[[ The input, beginning ]]
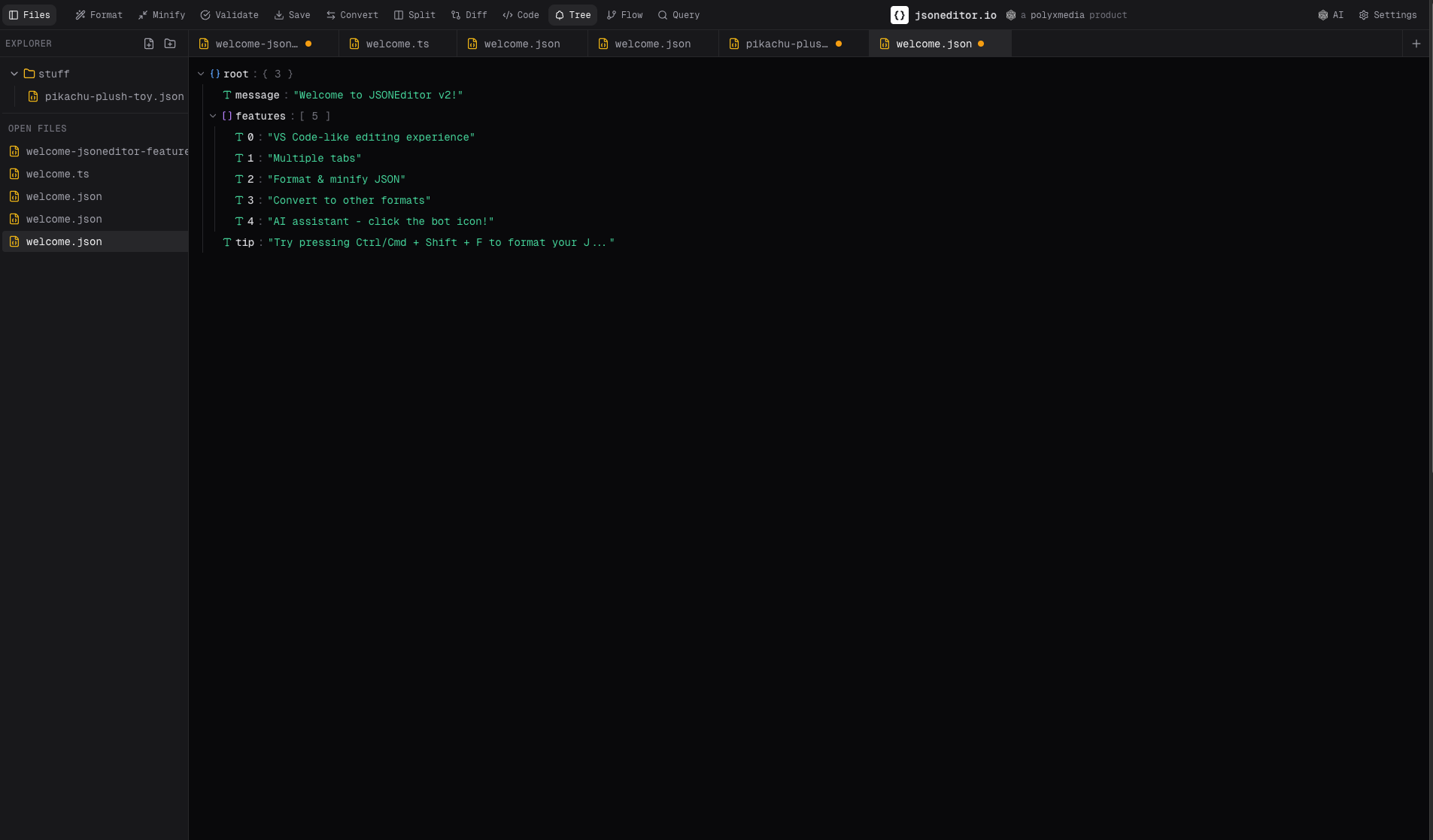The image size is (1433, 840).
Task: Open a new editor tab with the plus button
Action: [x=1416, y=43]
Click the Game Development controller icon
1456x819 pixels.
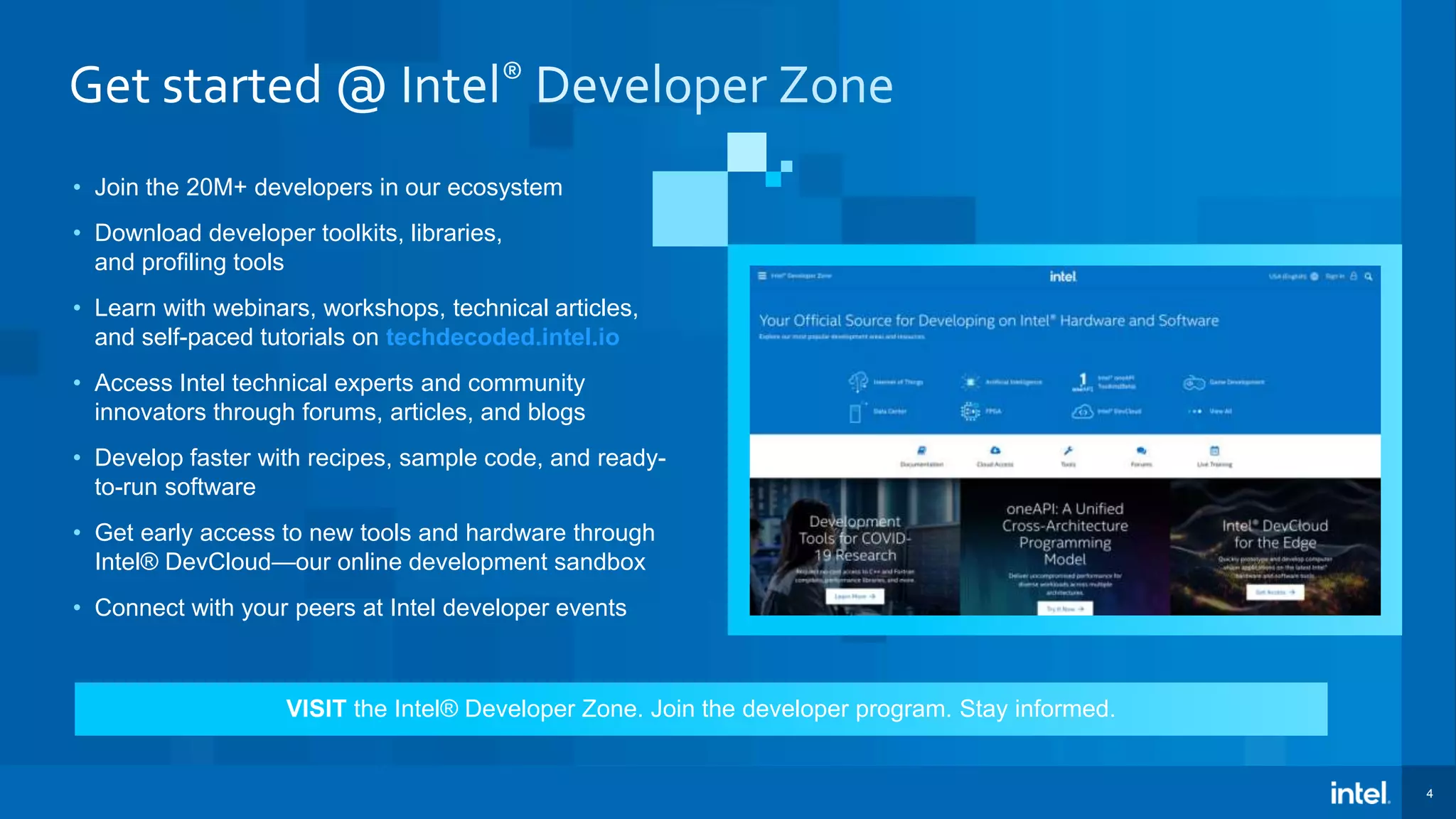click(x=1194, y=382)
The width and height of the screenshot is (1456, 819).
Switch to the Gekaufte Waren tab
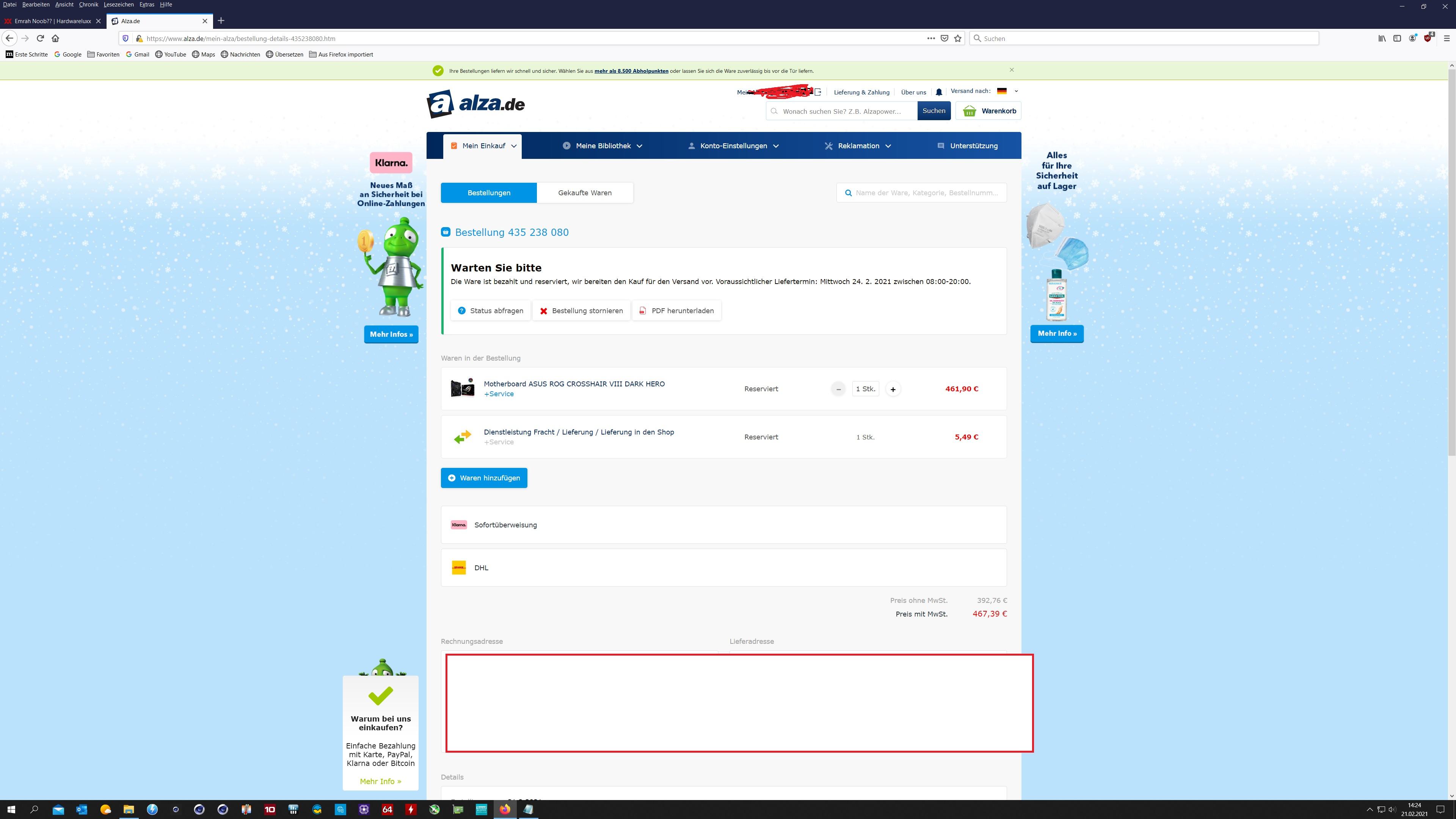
[[ The input, end ]]
[[ The input, beginning ]]
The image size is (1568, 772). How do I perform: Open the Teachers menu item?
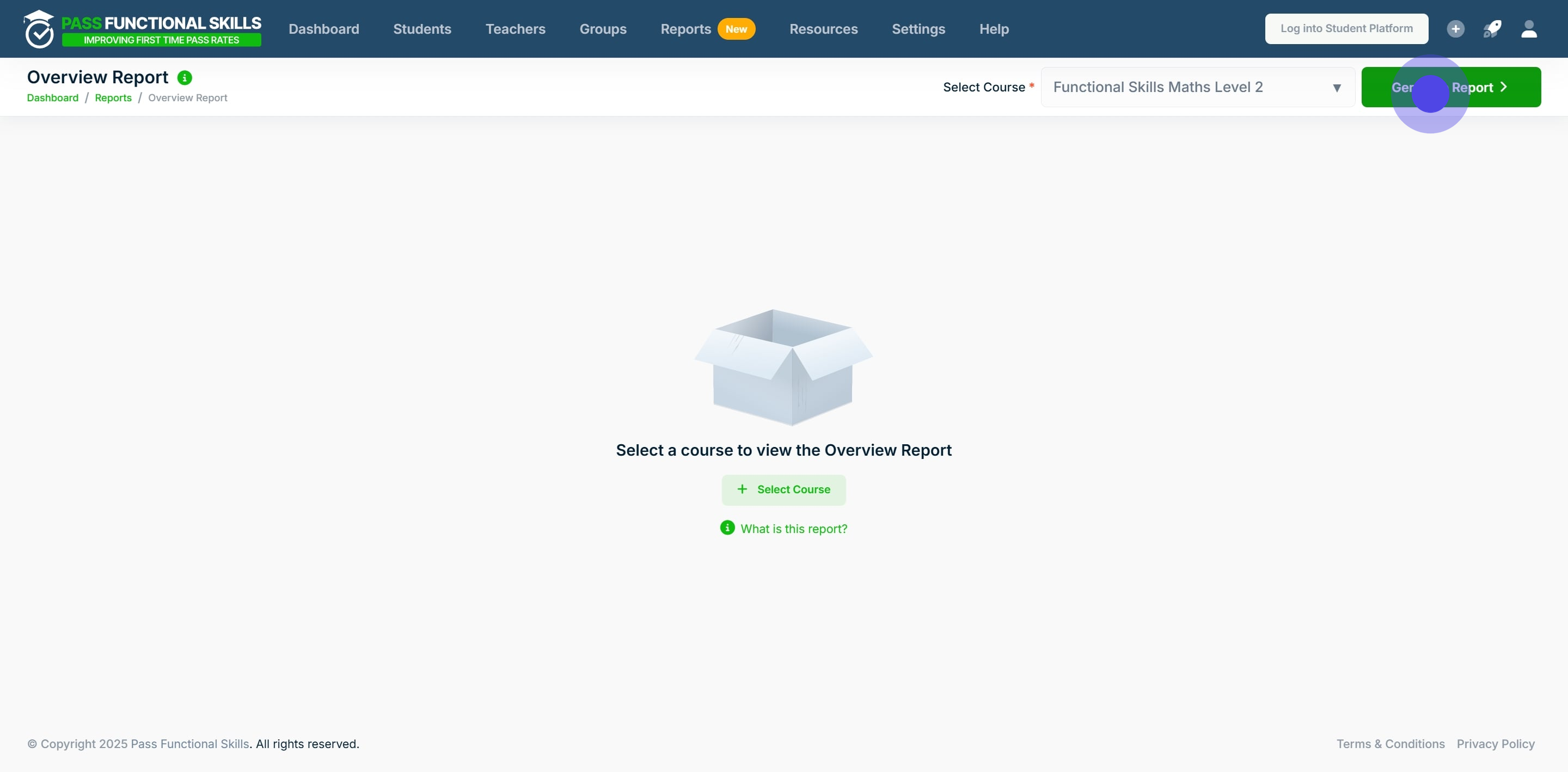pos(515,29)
[[ The input, end ]]
Exercise brief
An exact copy is needed of the entries above, starting at the line that holds "Click the Game Development controller icon" and stopping at the line that holds "Switch to the Gekaufte Waren tab", both kept; pictures stay out.

Result
Click the Game Development controller icon
1456x819 pixels.
click(x=1194, y=382)
The width and height of the screenshot is (1456, 819).
Switch to the Gekaufte Waren tab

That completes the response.